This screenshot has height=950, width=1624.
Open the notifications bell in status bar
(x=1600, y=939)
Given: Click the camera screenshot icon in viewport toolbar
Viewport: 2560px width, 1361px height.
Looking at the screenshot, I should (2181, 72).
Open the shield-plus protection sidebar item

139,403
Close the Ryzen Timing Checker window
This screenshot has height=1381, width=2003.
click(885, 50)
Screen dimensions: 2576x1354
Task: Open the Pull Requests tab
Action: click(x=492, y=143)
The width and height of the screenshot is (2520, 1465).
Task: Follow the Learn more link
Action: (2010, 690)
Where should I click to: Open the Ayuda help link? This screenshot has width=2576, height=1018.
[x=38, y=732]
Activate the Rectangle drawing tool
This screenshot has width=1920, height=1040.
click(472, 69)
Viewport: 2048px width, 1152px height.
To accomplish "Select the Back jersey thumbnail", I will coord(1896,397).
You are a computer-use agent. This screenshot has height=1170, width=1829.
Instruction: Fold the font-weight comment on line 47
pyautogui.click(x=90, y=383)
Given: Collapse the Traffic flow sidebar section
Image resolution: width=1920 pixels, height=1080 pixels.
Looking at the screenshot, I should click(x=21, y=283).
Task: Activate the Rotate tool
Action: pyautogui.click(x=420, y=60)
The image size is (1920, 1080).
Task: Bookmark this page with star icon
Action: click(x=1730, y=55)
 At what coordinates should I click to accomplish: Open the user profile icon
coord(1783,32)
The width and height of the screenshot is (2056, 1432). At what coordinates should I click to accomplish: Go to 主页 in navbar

= = =

EXERCISE OBJECTIVE: Return every entry verbatim.

SOLUTION TO THIS PROBLEM:
This screenshot has height=950, width=1624.
Open the notifications bell in status bar
(x=1600, y=939)
Given: Click the camera screenshot icon in viewport toolbar
Viewport: 2560px width, 1361px height.
Looking at the screenshot, I should (2181, 72).
Open the shield-plus protection sidebar item

139,403
Close the Ryzen Timing Checker window
This screenshot has height=1381, width=2003.
click(885, 50)
Screen dimensions: 2576x1354
Task: Open the Pull Requests tab
Action: click(x=492, y=143)
The width and height of the screenshot is (2520, 1465).
Task: Follow the Learn more link
Action: (2010, 690)
Where should I click to: Open the Ayuda help link? This screenshot has width=2576, height=1018.
[x=38, y=732]
Activate the Rectangle drawing tool
This screenshot has width=1920, height=1040.
click(472, 69)
Viewport: 2048px width, 1152px height.
To accomplish "Select the Back jersey thumbnail", I will coord(1896,397).
You are a computer-use agent. This screenshot has height=1170, width=1829.
Instruction: Fold the font-weight comment on line 47
pyautogui.click(x=90, y=383)
Given: Collapse the Traffic flow sidebar section
Image resolution: width=1920 pixels, height=1080 pixels.
Looking at the screenshot, I should click(x=21, y=283).
Task: Activate the Rotate tool
Action: pyautogui.click(x=420, y=60)
The image size is (1920, 1080).
Task: Bookmark this page with star icon
Action: click(x=1730, y=55)
 At what coordinates should I click to accomplish: Open the user profile icon
coord(1783,32)
The width and height of the screenshot is (2056, 1432). At what coordinates should I click to accomplish: Go to 主页 in navbar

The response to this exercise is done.